== TASK DETAILS ==
Render every line of the items below as a JSON list of strings, with one string per line and blank lines left out.

⟨

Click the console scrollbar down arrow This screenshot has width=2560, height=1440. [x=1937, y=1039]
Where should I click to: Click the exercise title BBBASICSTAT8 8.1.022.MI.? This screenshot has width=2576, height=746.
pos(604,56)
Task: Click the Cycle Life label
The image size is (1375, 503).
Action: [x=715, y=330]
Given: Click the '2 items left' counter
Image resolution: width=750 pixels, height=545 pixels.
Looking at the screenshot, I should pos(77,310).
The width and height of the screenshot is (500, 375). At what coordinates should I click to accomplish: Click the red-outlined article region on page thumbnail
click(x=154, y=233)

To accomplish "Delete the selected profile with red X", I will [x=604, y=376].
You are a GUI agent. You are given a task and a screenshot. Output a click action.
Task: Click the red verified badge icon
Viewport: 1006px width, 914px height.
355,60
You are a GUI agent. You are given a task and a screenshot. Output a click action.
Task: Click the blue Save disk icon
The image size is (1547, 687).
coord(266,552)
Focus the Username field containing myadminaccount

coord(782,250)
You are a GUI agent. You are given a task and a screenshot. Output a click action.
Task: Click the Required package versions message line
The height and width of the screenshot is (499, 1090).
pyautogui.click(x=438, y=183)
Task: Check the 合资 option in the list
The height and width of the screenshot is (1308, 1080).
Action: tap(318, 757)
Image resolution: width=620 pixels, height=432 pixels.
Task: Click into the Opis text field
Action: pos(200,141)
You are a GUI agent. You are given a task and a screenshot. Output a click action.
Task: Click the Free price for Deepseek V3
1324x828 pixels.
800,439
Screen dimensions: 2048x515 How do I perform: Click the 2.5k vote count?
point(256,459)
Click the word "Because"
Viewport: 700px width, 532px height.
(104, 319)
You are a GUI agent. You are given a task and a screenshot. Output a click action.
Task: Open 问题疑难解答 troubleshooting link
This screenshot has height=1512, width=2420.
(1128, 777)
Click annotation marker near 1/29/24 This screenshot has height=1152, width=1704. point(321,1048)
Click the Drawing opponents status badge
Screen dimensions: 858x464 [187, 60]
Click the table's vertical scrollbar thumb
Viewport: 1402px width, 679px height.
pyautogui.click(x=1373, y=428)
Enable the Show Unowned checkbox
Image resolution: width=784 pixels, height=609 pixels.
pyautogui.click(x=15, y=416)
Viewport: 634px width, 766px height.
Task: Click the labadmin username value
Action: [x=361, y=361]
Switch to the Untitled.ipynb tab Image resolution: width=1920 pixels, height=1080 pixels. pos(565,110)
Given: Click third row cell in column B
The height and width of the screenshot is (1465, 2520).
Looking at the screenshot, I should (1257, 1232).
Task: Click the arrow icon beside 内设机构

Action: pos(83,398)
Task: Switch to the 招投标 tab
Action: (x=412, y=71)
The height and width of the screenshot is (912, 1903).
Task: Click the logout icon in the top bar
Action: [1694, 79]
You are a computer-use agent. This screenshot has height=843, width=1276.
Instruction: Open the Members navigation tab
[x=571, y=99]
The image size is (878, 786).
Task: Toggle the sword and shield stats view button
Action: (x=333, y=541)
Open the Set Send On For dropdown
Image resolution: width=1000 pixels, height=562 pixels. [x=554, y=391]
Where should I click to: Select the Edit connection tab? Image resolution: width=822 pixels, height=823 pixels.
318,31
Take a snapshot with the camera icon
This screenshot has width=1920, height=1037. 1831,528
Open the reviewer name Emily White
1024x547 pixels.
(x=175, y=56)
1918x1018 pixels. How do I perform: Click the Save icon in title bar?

⟩

== CORRECT ANSWER ==
[
  "Click the console scrollbar down arrow This screenshot has width=2560, height=1440. [x=1937, y=1039]",
  "Where should I click to: Click the exercise title BBBASICSTAT8 8.1.022.MI.? This screenshot has width=2576, height=746.",
  "pos(604,56)",
  "Task: Click the Cycle Life label",
  "The image size is (1375, 503).",
  "Action: [x=715, y=330]",
  "Given: Click the '2 items left' counter",
  "Image resolution: width=750 pixels, height=545 pixels.",
  "Looking at the screenshot, I should pos(77,310).",
  "The width and height of the screenshot is (500, 375). At what coordinates should I click to accomplish: Click the red-outlined article region on page thumbnail",
  "click(x=154, y=233)",
  "To accomplish \"Delete the selected profile with red X\", I will [x=604, y=376].",
  "You are a GUI agent. You are given a task and a screenshot. Output a click action.",
  "Task: Click the red verified badge icon",
  "Viewport: 1006px width, 914px height.",
  "355,60",
  "You are a GUI agent. You are given a task and a screenshot. Output a click action.",
  "Task: Click the blue Save disk icon",
  "The image size is (1547, 687).",
  "coord(266,552)",
  "Focus the Username field containing myadminaccount",
  "coord(782,250)",
  "You are a GUI agent. You are given a task and a screenshot. Output a click action.",
  "Task: Click the Required package versions message line",
  "The height and width of the screenshot is (499, 1090).",
  "pyautogui.click(x=438, y=183)",
  "Task: Check the 合资 option in the list",
  "The height and width of the screenshot is (1308, 1080).",
  "Action: tap(318, 757)",
  "Image resolution: width=620 pixels, height=432 pixels.",
  "Task: Click into the Opis text field",
  "Action: pos(200,141)",
  "You are a GUI agent. You are given a task and a screenshot. Output a click action.",
  "Task: Click the Free price for Deepseek V3",
  "1324x828 pixels.",
  "800,439",
  "Screen dimensions: 2048x515 How do I perform: Click the 2.5k vote count?",
  "point(256,459)",
  "Click the word \"Because\"",
  "Viewport: 700px width, 532px height.",
  "(104, 319)",
  "You are a GUI agent. You are given a task and a screenshot. Output a click action.",
  "Task: Open 问题疑难解答 troubleshooting link",
  "This screenshot has height=1512, width=2420.",
  "(1128, 777)",
  "Click annotation marker near 1/29/24 This screenshot has height=1152, width=1704. point(321,1048)",
  "Click the Drawing opponents status badge",
  "Screen dimensions: 858x464 [187, 60]",
  "Click the table's vertical scrollbar thumb",
  "Viewport: 1402px width, 679px height.",
  "pyautogui.click(x=1373, y=428)",
  "Enable the Show Unowned checkbox",
  "Image resolution: width=784 pixels, height=609 pixels.",
  "pyautogui.click(x=15, y=416)",
  "Viewport: 634px width, 766px height.",
  "Task: Click the labadmin username value",
  "Action: [x=361, y=361]",
  "Switch to the Untitled.ipynb tab Image resolution: width=1920 pixels, height=1080 pixels. pos(565,110)",
  "Given: Click third row cell in column B",
  "The height and width of the screenshot is (1465, 2520).",
  "Looking at the screenshot, I should (1257, 1232).",
  "Task: Click the arrow icon beside 内设机构",
  "Action: pos(83,398)",
  "Task: Switch to the 招投标 tab",
  "Action: (x=412, y=71)",
  "The height and width of the screenshot is (912, 1903).",
  "Task: Click the logout icon in the top bar",
  "Action: [1694, 79]",
  "You are a computer-use agent. This screenshot has height=843, width=1276.",
  "Instruction: Open the Members navigation tab",
  "[x=571, y=99]",
  "The image size is (878, 786).",
  "Task: Toggle the sword and shield stats view button",
  "Action: (x=333, y=541)",
  "Open the Set Send On For dropdown",
  "Image resolution: width=1000 pixels, height=562 pixels. [x=554, y=391]",
  "Where should I click to: Select the Edit connection tab? Image resolution: width=822 pixels, height=823 pixels.",
  "318,31",
  "Take a snapshot with the camera icon",
  "This screenshot has width=1920, height=1037. 1831,528",
  "Open the reviewer name Emily White",
  "1024x547 pixels.",
  "(x=175, y=56)",
  "1918x1018 pixels. How do I perform: Click the Save icon in title bar?"
]